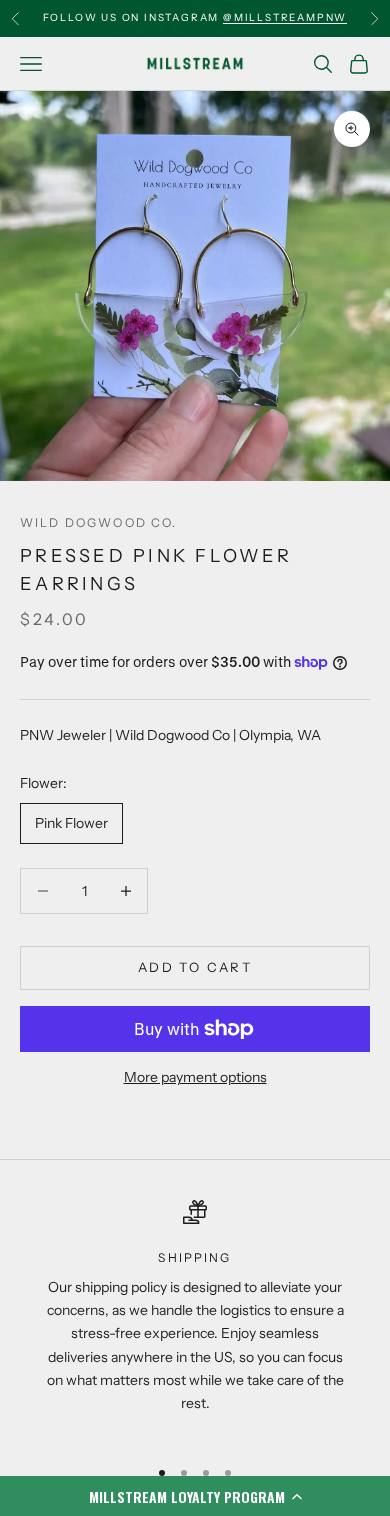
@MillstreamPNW (285, 17)
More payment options (195, 1077)
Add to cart (195, 967)
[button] (195, 1496)
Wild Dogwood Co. (99, 522)
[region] (195, 1319)
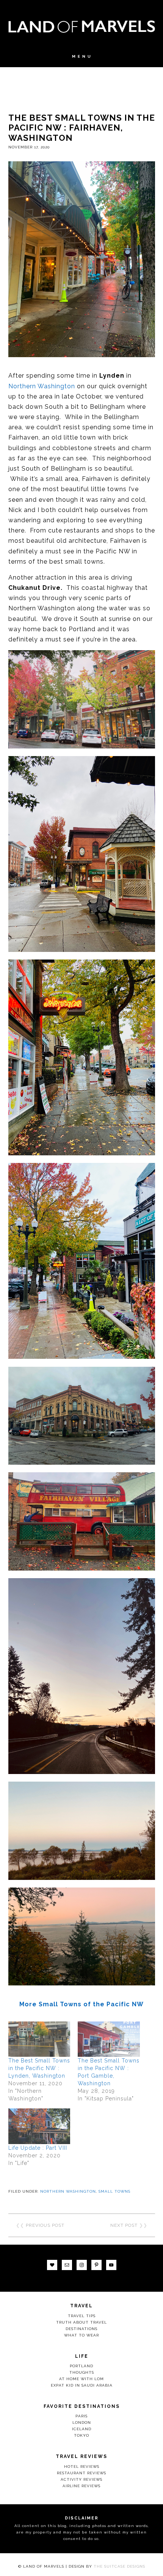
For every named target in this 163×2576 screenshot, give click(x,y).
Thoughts (81, 2372)
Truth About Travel (81, 2322)
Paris (81, 2416)
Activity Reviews (81, 2479)
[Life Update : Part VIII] (39, 2126)
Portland (81, 2366)
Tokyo (81, 2435)
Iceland (81, 2429)
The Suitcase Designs (119, 2566)
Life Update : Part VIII (37, 2148)
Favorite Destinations (82, 2406)
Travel (81, 2305)
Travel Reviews (81, 2456)
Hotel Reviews (81, 2466)
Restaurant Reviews (81, 2473)
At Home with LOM (81, 2379)
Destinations (81, 2329)
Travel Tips (82, 2316)
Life (81, 2356)
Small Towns (114, 2191)
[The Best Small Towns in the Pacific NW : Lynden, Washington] (39, 2039)
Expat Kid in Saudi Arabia (82, 2385)
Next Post (124, 2225)
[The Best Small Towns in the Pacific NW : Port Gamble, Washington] (109, 2039)
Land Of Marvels (81, 26)
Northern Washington (41, 386)
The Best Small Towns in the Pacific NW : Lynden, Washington (39, 2068)
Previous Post (45, 2225)
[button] (81, 60)
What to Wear (81, 2335)
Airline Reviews (81, 2486)
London (81, 2422)
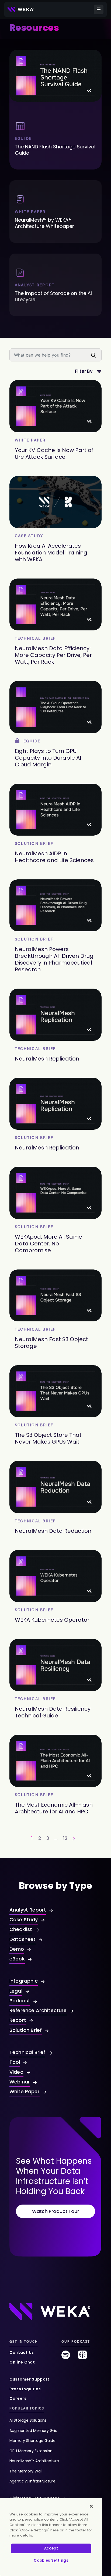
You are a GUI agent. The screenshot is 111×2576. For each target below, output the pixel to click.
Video (16, 2072)
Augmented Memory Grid (33, 2430)
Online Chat (22, 2362)
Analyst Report (27, 1909)
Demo (16, 1949)
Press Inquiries (25, 2389)
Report (17, 2020)
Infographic (23, 1980)
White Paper (24, 2091)
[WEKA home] (21, 9)
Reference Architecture (38, 2010)
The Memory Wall (25, 2471)
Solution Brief (25, 2030)
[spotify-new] (65, 2357)
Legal (15, 1990)
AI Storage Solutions (28, 2420)
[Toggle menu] (98, 9)
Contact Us (21, 2352)
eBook (17, 1958)
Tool (14, 2062)
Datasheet (22, 1939)
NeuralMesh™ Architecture (34, 2461)
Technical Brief (27, 2052)
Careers (18, 2398)
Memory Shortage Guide (32, 2440)
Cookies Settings (51, 2560)
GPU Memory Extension (31, 2451)
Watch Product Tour (55, 2211)
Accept (51, 2548)
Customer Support (29, 2379)
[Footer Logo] (49, 2311)
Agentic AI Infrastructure (32, 2481)
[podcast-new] (82, 2357)
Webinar (19, 2081)
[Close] (91, 2506)
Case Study (23, 1919)
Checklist (20, 1929)
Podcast (19, 2000)
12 (65, 1838)
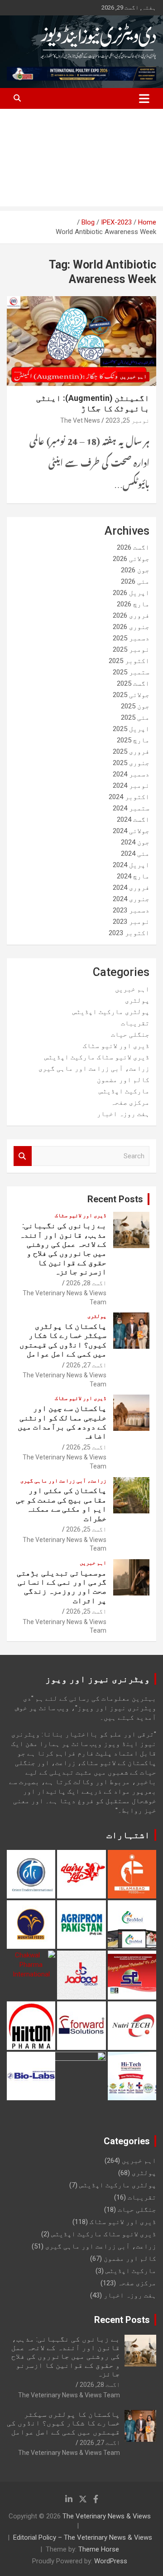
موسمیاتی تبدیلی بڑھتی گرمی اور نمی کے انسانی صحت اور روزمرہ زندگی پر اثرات (61, 1586)
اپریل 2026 (131, 593)
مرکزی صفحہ (130, 1102)
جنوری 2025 (131, 763)
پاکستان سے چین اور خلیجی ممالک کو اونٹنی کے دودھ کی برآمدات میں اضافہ (62, 1422)
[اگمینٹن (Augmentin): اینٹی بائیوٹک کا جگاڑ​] (81, 341)
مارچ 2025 (133, 740)
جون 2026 (135, 570)
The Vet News (80, 420)
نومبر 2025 (131, 649)
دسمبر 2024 (131, 774)
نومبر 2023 (131, 921)
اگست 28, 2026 (86, 1283)
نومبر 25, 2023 (127, 420)
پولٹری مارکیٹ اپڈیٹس (110, 1012)
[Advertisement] (81, 159)
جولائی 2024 (131, 831)
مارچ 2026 (133, 604)
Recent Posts (115, 1199)
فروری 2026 (131, 615)
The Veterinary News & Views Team (69, 2395)
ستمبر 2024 (131, 808)
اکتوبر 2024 (129, 797)
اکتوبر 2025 (129, 661)
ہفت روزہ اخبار (123, 1114)
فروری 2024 (131, 887)
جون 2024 (135, 842)
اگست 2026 (133, 547)
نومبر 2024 (131, 785)
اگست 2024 (133, 819)
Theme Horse (98, 2549)
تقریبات (135, 1023)
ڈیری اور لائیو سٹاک (116, 1046)
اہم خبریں (133, 376)
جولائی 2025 (131, 695)
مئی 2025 (135, 717)
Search (23, 1156)
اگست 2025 (133, 683)
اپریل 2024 (131, 865)
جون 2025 (135, 706)
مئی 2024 (135, 853)
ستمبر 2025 (131, 672)
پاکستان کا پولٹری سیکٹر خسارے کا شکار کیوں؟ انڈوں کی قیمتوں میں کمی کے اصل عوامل (62, 1340)
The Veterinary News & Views (106, 2516)
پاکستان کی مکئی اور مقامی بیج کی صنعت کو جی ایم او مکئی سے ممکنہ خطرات (61, 1504)
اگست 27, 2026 (86, 1365)
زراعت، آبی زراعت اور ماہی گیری (93, 1068)
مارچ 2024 (133, 876)
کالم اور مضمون (123, 1080)
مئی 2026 (135, 581)
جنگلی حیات (130, 1034)
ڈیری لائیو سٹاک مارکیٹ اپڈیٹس (96, 1057)
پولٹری (137, 1000)
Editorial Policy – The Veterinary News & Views (82, 2537)
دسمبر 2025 (131, 638)
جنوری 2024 (131, 899)
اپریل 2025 (131, 729)
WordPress (110, 2561)
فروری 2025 (131, 751)
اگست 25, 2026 (86, 1447)
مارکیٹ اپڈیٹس (124, 1091)
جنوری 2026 (131, 627)
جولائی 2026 (131, 559)
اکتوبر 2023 (129, 933)
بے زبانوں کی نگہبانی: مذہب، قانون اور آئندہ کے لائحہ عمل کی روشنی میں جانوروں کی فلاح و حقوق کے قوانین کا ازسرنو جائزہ (62, 1248)
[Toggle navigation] (144, 98)
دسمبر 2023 (131, 910)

++++++

- **What you should do**:
Only lines with the string "Pacific" belong in the answer; copy each of them from the listing.

- **Response**:
[The Best Small Towns in the Pacific NW : Lynden, Washington] (39, 2039)
[The Best Small Towns in the Pacific NW : Port Gamble, Washington] (109, 2039)
The Best Small Towns in the Pacific NW : Lynden, Washington (39, 2068)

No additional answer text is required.